Scope and Content Note
The William A. Newland and Charles Zeuner Collection of Music constitutes the working library of professional musician William A. Newland, who was active in many different musical circles in nineteenth-century Philadelphia. It consists almost exclusively of music, in both manuscript and printed form, and reflects the diversity of sacred and secular musical activity in America in the late-eighteenth and early-nineteenth century.

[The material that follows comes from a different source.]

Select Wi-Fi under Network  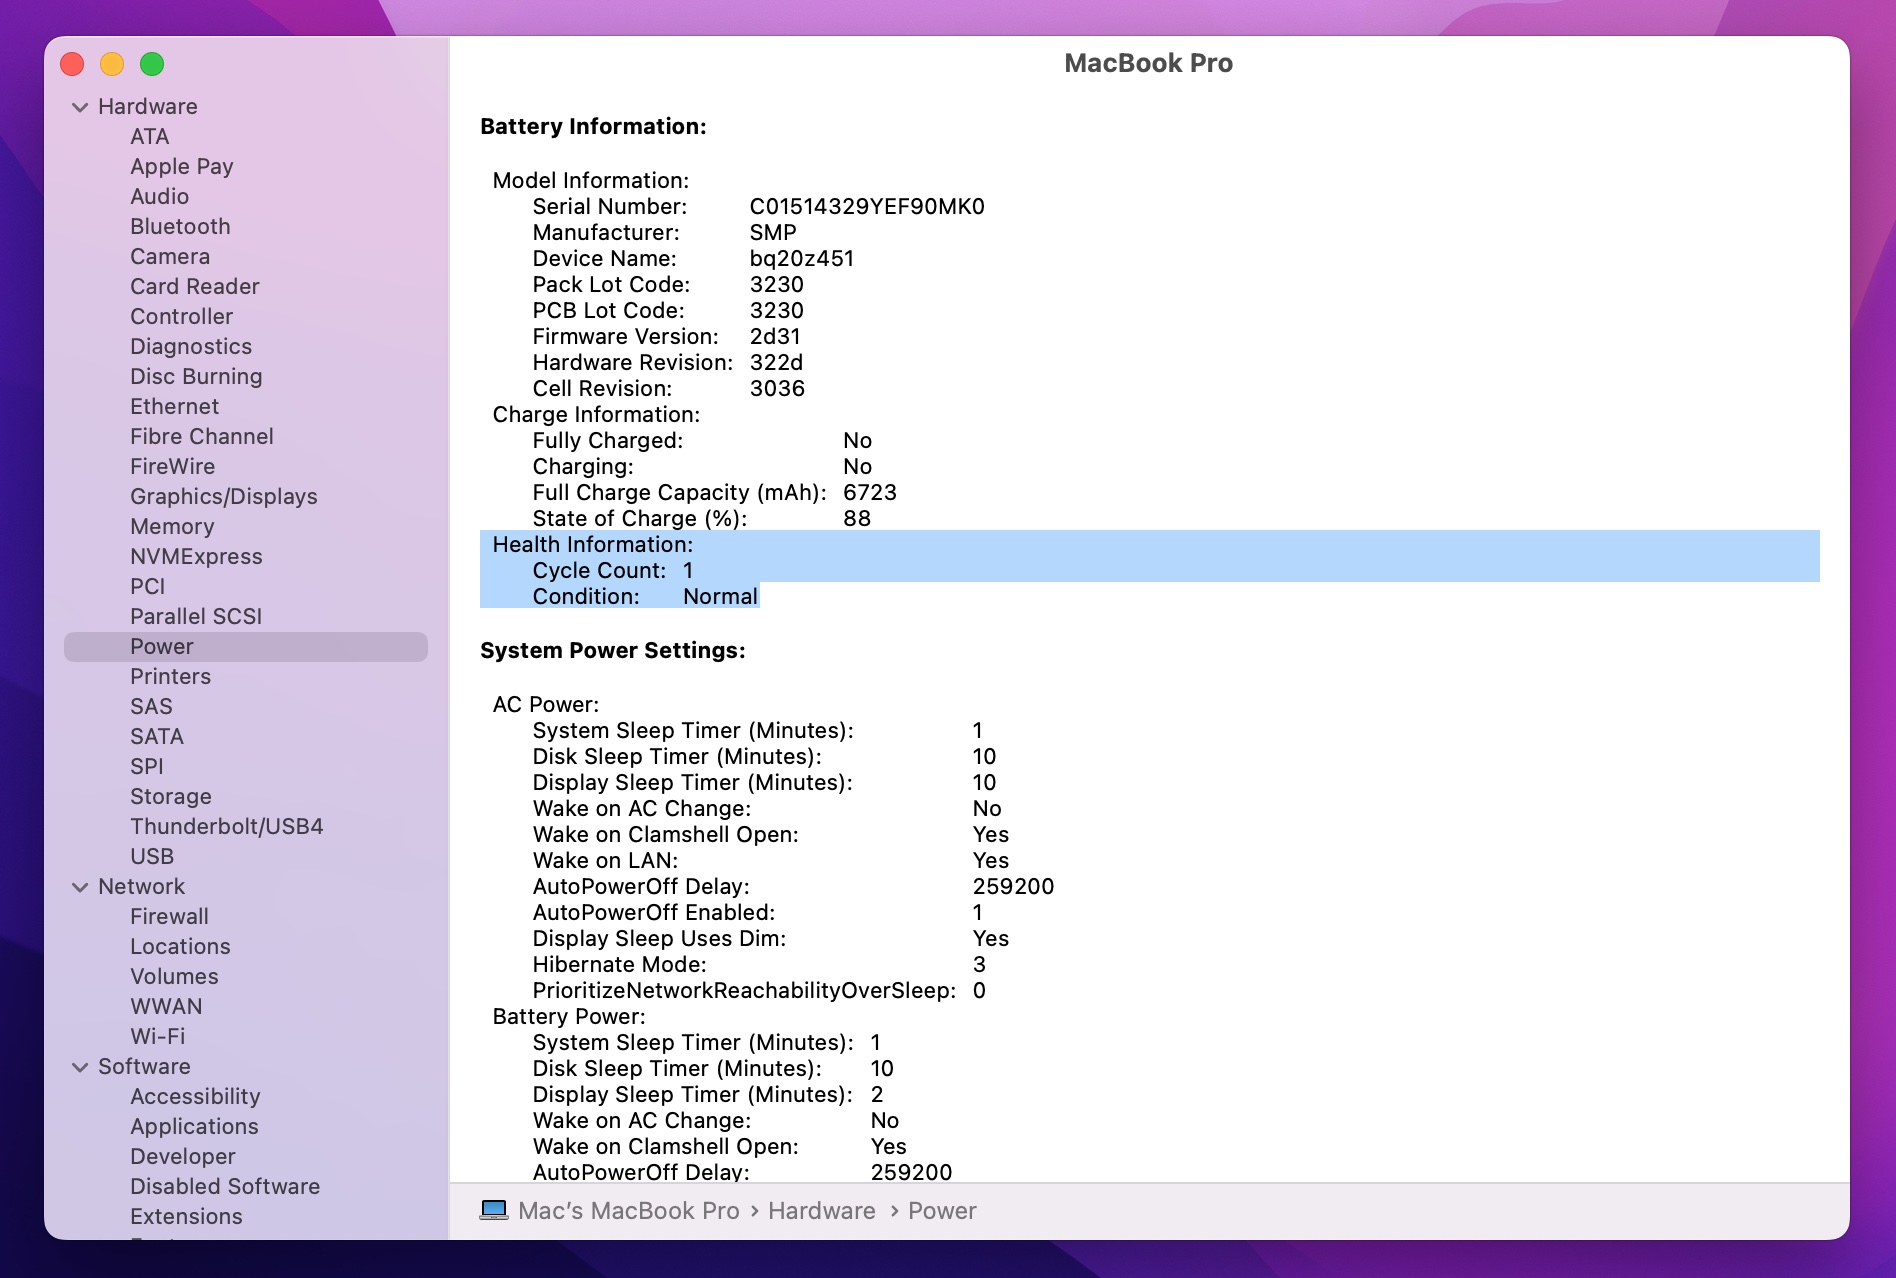[x=157, y=1037]
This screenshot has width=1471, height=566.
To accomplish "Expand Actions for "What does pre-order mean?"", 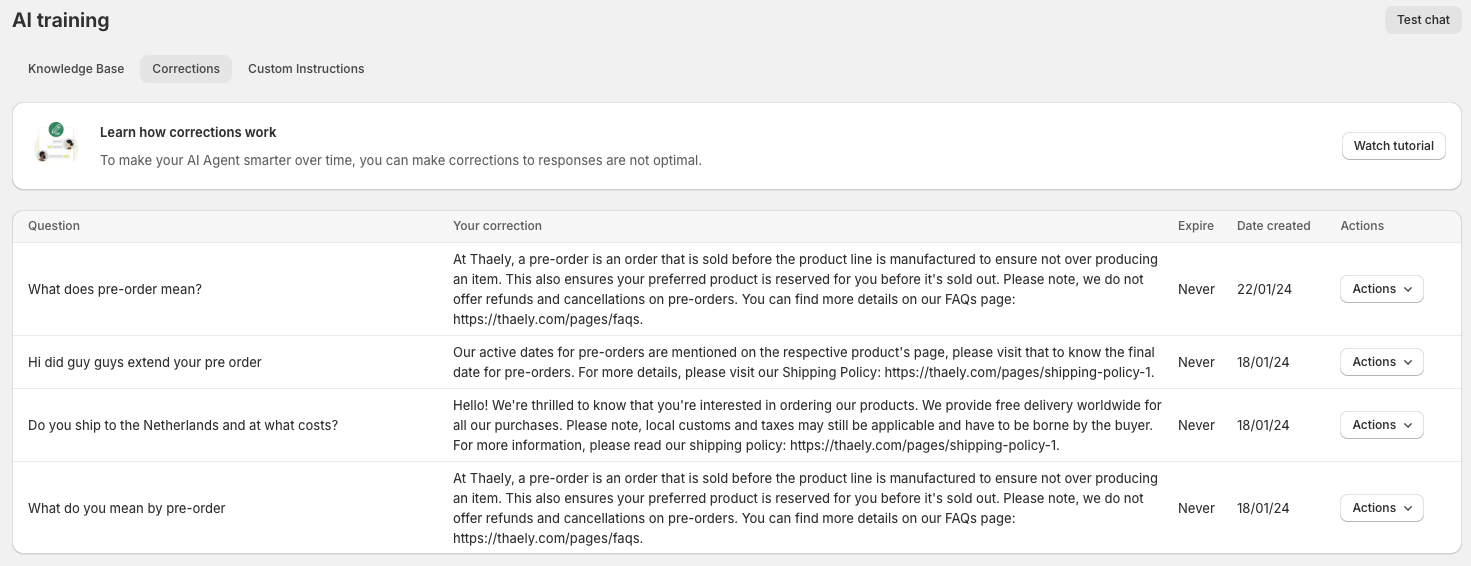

The imprints in the collection, both European and American, consist primarily of music for piano (2 or 4 hands) and songs. Manuscripts in the collection include both instrumental and vocal works of many genres, with a particular concentration in sacred vocal works in both Latin and English. The music in Latin is especially noteworthy in that it may represent the only known source of pre-Cäeciliaverein nineteenth-century American Catholic church music. Newland's many transcriptions and arrangements illustrate the common practice of setting operatic and other secular melodies to sacred texts for church use; the collection abounds in settings for liturgical anthems and hymns such as "Ave Maria," "O Salutaris Hostia" and "Regina Coeli." Similarly, the 2 and 4 hand piano transcriptions in the collection demonstrate nineteenth-century America's fondness for piano arrangements of operatic and orchestral works.
The composers represented in this collection constitute a representative sampling of the mix of European and American music prevalent in the United States in the mid-19th century, ranging from Mozart and Rossini to George F. Root and Oliver Shaw. American composers are particularly well-represented in the collection by popular nineteenth-century instrumental forms such as the quickstep, quadrille, gallop, rondo polacca, march, and waltz, which are found in both the keyboard works and those scored for band or small orchestra.
Of primary significance in the William A. Newland and Charles Zeuner Collection of Music is the existence of the largest extant source of the music of Charles Zeuner. His numerous manuscripts of German songs are complemented by his variations on American standards such as "Yankee Doodle," "Hail Columbia," and "Home Sweet Home." Quicksteps named for President Tyler and Governor Everett of Massachusetts, a Funeral March for President Harrison, and pieces designated specifically for the Fourth of July illustrate that both Newland and Zeuner are representative of the many nineteenteh-century emigré composers who were fully integrated into the mainstream of American music.